▸ Data extracts:
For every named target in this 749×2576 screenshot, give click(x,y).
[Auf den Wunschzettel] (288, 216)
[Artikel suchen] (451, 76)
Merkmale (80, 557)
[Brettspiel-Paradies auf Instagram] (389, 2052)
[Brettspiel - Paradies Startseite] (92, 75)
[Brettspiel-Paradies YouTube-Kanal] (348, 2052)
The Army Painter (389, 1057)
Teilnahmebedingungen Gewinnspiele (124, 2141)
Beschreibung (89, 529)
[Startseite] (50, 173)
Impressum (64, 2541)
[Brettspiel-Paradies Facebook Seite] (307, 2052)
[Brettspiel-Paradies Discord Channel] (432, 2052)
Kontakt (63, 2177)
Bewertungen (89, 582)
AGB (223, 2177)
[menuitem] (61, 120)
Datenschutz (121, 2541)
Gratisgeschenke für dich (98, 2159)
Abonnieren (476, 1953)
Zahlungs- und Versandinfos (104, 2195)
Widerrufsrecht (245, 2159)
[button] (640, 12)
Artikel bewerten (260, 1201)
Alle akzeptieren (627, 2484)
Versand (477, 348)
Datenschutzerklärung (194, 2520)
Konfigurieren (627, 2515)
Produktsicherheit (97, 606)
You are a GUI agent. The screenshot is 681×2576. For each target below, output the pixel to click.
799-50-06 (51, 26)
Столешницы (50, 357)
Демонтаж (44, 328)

▸ About this task:
The required output is all of the material, word for word.

▸ Reply:
For every named target in this 749×2576 screenshot, give click(x,y).
[Auf den Wunschzettel] (288, 216)
[Artikel suchen] (451, 76)
Merkmale (80, 557)
[Brettspiel-Paradies auf Instagram] (389, 2052)
[Brettspiel - Paradies Startseite] (92, 75)
[Brettspiel-Paradies YouTube-Kanal] (348, 2052)
The Army Painter (389, 1057)
Teilnahmebedingungen Gewinnspiele (124, 2141)
Beschreibung (89, 529)
[Startseite] (50, 173)
Impressum (64, 2541)
[Brettspiel-Paradies Facebook Seite] (307, 2052)
[Brettspiel-Paradies Discord Channel] (432, 2052)
Kontakt (63, 2177)
Bewertungen (89, 582)
AGB (223, 2177)
[menuitem] (61, 120)
Datenschutz (121, 2541)
Gratisgeschenke für dich (98, 2159)
Abonnieren (476, 1953)
Zahlungs- und Versandinfos (104, 2195)
Widerrufsrecht (245, 2159)
[button] (640, 12)
Artikel bewerten (260, 1201)
Alle akzeptieren (627, 2484)
Versand (477, 348)
Datenschutzerklärung (194, 2520)
Konfigurieren (627, 2515)
Produktsicherheit (97, 606)
You are a GUI agent. The screenshot is 681×2576. For each target below, output the pixel to click.
799-50-06 (51, 26)
Столешницы (50, 357)
Демонтаж (44, 328)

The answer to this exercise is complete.